多幡が口を開こうとした時、着信音が鳴り響いた。


「佐々倉君からだ。もしもし?」


 それは、部活用に持ってきたカメラを紛失したという知らせだった。教師から了承を得て設置したらしいが、気が付くと無くなっていて教師をあたっても知らないと言われたらしい。現場を確かめる為紗倉と多幡は美羅のいる場所に行った。

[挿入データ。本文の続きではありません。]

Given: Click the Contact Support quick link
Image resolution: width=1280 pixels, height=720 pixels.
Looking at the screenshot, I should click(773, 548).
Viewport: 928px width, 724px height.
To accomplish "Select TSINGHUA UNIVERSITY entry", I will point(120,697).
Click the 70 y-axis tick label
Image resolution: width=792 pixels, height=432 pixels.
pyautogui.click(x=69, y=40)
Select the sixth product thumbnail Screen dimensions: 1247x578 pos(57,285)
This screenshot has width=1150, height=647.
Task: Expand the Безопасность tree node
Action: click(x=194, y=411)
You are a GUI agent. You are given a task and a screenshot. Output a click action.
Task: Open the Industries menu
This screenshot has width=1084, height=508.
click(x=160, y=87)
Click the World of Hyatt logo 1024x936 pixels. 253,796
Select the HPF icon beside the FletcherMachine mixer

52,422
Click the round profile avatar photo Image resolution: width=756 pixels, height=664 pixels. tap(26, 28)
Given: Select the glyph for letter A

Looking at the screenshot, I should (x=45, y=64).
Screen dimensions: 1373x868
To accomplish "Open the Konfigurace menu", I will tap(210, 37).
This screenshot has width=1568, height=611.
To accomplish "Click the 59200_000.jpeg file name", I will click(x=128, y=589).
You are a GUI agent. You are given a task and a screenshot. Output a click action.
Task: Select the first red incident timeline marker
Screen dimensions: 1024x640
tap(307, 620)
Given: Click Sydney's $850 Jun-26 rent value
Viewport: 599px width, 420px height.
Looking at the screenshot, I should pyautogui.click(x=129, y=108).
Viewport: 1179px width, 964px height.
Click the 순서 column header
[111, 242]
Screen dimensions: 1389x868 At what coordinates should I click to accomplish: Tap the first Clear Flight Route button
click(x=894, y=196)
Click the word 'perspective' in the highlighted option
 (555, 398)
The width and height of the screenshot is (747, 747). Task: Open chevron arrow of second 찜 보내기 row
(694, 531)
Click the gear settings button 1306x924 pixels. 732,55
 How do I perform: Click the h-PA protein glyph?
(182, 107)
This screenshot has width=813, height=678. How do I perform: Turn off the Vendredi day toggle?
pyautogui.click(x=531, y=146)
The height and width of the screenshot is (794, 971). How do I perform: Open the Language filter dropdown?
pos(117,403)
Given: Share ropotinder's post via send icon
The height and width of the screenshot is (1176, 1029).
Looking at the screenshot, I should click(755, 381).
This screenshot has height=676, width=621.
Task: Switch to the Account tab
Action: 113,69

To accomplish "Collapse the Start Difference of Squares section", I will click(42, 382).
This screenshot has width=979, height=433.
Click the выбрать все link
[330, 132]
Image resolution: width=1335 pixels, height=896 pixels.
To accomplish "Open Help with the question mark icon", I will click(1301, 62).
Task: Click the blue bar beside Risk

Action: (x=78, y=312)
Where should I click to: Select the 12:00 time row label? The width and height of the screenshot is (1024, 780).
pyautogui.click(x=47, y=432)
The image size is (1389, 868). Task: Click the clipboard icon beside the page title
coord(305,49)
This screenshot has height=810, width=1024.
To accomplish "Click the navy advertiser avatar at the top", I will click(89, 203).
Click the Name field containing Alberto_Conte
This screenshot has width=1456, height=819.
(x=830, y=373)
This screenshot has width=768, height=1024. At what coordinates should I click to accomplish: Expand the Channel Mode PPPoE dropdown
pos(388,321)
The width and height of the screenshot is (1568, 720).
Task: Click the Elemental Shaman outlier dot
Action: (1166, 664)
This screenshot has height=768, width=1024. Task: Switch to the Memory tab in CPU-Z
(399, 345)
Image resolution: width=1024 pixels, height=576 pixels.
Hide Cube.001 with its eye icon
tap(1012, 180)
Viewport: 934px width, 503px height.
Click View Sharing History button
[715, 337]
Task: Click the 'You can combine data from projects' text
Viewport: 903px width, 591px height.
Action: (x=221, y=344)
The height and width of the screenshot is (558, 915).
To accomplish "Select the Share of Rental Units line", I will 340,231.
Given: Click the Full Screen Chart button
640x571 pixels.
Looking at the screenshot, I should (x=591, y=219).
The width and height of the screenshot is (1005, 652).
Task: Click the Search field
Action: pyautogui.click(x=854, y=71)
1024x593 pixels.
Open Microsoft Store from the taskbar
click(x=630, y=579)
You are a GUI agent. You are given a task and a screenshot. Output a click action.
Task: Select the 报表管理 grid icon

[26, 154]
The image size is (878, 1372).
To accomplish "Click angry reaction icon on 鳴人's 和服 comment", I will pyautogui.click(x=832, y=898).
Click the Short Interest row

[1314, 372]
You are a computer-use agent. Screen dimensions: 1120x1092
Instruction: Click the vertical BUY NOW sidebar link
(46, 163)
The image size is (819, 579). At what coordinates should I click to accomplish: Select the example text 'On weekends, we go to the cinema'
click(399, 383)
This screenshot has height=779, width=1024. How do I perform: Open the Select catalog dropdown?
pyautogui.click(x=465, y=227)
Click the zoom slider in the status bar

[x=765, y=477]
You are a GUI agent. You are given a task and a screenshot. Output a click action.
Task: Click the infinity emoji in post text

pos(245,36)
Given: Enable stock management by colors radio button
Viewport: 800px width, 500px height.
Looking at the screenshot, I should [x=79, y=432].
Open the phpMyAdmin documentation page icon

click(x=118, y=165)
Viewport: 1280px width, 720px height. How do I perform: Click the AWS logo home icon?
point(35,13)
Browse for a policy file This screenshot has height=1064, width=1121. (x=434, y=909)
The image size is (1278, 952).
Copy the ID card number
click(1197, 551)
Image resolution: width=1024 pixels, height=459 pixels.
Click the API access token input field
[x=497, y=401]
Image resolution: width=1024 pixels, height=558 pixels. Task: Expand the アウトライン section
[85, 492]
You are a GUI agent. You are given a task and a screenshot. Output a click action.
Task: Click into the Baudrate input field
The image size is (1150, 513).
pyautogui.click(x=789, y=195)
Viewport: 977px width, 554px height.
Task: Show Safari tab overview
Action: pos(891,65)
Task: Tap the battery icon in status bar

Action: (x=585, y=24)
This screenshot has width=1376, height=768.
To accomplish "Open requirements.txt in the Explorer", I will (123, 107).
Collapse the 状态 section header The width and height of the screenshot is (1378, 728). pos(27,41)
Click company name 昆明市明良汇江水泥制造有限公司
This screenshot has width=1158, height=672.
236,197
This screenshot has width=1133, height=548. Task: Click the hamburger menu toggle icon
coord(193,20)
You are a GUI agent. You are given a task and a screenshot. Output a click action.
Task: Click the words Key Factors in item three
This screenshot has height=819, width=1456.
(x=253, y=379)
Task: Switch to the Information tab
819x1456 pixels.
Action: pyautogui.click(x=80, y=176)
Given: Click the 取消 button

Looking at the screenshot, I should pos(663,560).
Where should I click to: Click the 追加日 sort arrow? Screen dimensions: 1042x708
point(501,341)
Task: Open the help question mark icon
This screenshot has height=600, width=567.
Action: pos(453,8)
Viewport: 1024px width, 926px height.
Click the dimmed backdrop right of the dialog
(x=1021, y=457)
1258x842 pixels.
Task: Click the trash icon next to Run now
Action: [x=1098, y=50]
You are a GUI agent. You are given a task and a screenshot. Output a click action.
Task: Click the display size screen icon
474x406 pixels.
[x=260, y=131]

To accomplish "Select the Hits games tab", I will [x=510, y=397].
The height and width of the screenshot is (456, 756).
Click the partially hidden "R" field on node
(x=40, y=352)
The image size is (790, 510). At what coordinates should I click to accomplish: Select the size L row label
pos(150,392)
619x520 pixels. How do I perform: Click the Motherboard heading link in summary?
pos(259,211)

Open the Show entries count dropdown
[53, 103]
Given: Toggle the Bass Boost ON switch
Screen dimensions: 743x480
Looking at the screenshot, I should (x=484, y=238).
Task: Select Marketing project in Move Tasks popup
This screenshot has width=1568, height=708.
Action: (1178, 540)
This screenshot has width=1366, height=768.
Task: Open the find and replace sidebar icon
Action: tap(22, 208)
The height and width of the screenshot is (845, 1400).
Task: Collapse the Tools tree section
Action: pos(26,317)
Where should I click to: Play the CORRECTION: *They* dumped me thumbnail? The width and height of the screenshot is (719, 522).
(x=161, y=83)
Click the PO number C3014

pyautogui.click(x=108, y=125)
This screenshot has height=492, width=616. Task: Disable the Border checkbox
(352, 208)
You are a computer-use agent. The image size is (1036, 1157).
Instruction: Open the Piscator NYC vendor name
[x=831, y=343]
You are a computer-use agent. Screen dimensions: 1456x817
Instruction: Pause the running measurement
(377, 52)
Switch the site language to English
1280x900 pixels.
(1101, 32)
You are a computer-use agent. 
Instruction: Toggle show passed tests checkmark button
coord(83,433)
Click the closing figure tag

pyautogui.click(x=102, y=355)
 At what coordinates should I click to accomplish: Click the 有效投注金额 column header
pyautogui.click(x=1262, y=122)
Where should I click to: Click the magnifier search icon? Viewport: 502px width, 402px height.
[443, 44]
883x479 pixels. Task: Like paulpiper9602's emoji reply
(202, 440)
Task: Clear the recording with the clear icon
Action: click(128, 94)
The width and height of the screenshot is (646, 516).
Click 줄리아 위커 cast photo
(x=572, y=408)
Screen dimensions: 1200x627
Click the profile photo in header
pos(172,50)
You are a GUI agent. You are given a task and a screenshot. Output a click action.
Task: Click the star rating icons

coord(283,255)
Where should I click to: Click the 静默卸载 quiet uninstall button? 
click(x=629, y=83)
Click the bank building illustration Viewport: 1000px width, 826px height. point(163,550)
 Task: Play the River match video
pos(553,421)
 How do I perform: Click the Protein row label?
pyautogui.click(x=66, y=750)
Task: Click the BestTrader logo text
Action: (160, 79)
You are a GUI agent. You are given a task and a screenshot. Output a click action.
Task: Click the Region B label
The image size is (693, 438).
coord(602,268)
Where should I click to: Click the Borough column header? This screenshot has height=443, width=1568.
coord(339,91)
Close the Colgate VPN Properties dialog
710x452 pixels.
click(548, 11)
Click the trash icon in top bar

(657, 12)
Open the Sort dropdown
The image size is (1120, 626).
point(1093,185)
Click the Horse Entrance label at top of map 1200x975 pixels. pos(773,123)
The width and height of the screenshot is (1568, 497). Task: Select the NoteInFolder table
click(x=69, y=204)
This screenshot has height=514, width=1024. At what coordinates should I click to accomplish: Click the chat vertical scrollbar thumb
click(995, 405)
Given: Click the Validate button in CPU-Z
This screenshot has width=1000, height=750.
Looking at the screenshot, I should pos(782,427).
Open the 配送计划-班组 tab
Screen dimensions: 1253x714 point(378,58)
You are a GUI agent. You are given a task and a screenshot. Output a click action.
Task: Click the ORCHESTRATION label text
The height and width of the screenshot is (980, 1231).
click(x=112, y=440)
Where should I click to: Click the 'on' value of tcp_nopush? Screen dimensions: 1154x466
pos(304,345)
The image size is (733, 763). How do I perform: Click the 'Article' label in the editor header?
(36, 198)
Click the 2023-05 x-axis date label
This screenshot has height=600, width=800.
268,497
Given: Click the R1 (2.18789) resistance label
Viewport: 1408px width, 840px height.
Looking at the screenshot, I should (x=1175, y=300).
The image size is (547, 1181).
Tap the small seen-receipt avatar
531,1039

 二階の廊下の端に設置された鏡の前に美羅はいた。その隣には何故かレゲインが居る。


「おお、転校生じゃないか!」


 無駄話が始まりそうなので紗倉が割って入る。


「一応カメラの録画見たんだけど、途中で突然電源が落ちてたよ」


「機材の故障ですかね?まだ新しいんですけど」


 すると多幡が鏡の前に立ち面白いというように笑みを浮かべ鏡に背を向ける。


「噂は本当かもしれないな。鏡の手に持ってかれたんだ」


「鏡の手?」


レゲインが聞く。


「鏡の中から手が出てくるっていう噂が最近流れてるんだよこの学園内にな」


多幡が説明を始めた。

 入学から今日まで約一か月弱、生徒二人が行方不明になっているらしい。とはいえ、その事が公にならないうえに親しくない生徒や教師、生徒の親に聞いてもそんな子は知らないと言われるらしい。存在を覚えているのは高校での友達だけだ。それと同時に流れた噂が行方不明者は二人ともこの鏡――昔から手が出てきたと言われている――の前で立ち止まり中の景色をずっと眺め続けていたという。

 紗倉は別に信じてはいなかった。この時までは。

 説明を終えて本題に戻る。結局カメラはどこに消えたのか、多幡は鏡を隈なく探る。ふと紗倉がレゲインを見ると、彼は少し眉を寄せ床と壁の間を睨みつけていた。機嫌が悪いのかと思ったが時々苦しそうに息を吐いている。


「レゲイン、大丈夫?」


「え?ああ、何が?」


 顔を上げた彼は、何ともない風を装い表情を戻す。が、直ぐに顔をしかめ頭を押さえて膝を付いた。慌てて彼に駆け寄る。


「!?ちょ。どうしたの!?」


「なんでも……ないっ」


 異変に気が付いた多幡と美羅は二人を見る。

傍によろうとした時――


「――え?」


鏡から黒ずんだ手が伸びてきて多幡の腕を掴んだ。レゲインはその瞬間意識が飛びそうな程強烈な頭痛に襲われながらも多幡を助けようと飛び掛かった。紗倉も突然立ち上がる彼を掴もうとし体制を崩した。

 多幡は強い力で鏡の中に引きずり込まれる。三人の視界は暗闇に包まれた。

 一人残された美羅は茫然と立ち尽くしていた。